Stored items:
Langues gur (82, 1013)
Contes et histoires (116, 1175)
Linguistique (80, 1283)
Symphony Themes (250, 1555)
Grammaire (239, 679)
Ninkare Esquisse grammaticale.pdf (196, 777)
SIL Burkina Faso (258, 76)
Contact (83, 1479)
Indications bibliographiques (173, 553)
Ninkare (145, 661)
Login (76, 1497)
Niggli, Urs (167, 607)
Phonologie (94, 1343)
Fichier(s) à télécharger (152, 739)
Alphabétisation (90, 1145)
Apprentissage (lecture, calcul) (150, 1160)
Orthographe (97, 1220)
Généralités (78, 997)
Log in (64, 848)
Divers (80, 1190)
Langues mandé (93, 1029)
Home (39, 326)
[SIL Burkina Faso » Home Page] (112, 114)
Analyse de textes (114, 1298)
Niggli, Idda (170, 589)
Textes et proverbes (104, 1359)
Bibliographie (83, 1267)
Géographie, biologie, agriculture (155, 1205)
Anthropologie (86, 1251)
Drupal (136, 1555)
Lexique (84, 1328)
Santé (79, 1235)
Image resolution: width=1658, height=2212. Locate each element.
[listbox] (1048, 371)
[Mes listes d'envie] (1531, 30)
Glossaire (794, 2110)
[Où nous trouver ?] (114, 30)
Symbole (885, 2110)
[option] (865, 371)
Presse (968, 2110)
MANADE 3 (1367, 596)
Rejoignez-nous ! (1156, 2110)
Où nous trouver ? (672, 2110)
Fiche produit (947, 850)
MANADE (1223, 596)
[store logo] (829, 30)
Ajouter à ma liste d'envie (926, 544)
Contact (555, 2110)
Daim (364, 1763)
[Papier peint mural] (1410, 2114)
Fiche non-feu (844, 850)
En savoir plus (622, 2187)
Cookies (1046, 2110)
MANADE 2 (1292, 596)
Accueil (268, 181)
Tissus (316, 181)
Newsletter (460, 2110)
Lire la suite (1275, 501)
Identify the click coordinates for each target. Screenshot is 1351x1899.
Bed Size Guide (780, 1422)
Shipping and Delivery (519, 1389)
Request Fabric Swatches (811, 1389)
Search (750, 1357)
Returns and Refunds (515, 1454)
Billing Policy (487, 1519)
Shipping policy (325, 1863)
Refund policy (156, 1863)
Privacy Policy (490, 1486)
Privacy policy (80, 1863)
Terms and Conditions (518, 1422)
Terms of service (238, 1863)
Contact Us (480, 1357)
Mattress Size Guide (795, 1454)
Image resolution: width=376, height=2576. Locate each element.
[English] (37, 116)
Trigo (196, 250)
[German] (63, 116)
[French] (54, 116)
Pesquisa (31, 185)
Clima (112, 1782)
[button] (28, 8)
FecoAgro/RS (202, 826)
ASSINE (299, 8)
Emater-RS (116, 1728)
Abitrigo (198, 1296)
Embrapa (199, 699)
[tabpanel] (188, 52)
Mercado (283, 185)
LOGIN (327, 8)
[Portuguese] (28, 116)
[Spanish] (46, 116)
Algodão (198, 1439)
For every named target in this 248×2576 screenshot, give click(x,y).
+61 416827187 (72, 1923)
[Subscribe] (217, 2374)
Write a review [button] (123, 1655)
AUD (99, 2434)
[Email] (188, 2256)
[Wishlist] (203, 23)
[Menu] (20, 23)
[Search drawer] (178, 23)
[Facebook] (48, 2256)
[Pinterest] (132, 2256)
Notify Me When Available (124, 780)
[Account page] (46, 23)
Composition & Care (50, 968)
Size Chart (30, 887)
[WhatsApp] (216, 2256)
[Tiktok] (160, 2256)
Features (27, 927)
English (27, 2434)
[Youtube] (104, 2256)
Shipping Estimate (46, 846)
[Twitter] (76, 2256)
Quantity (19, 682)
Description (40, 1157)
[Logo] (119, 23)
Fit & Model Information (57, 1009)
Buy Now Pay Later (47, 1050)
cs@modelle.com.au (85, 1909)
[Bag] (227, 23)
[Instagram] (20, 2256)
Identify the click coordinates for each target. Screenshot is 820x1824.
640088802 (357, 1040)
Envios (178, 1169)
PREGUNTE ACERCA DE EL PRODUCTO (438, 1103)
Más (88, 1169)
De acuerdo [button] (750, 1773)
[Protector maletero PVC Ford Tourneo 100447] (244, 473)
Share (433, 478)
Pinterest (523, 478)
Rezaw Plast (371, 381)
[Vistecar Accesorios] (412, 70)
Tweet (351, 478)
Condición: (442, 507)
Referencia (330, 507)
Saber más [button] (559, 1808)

Exercise brief: From the records above, retype only the lines starting at the line that contains "Fichier(s) à télécharger (152, 739)" and ending at the line that contains "Santé (79, 1235)", both included.

Task output:
Fichier(s) à télécharger (152, 739)
Alphabétisation (90, 1145)
Apprentissage (lecture, calcul) (150, 1160)
Orthographe (97, 1220)
Généralités (78, 997)
Log in (64, 848)
Divers (80, 1190)
Langues mandé (93, 1029)
Home (39, 326)
[SIL Burkina Faso » Home Page] (112, 114)
Analyse de textes (114, 1298)
Niggli, Idda (170, 589)
Textes et proverbes (104, 1359)
Bibliographie (83, 1267)
Géographie, biologie, agriculture (155, 1205)
Anthropologie (86, 1251)
Drupal (136, 1555)
Lexique (84, 1328)
Santé (79, 1235)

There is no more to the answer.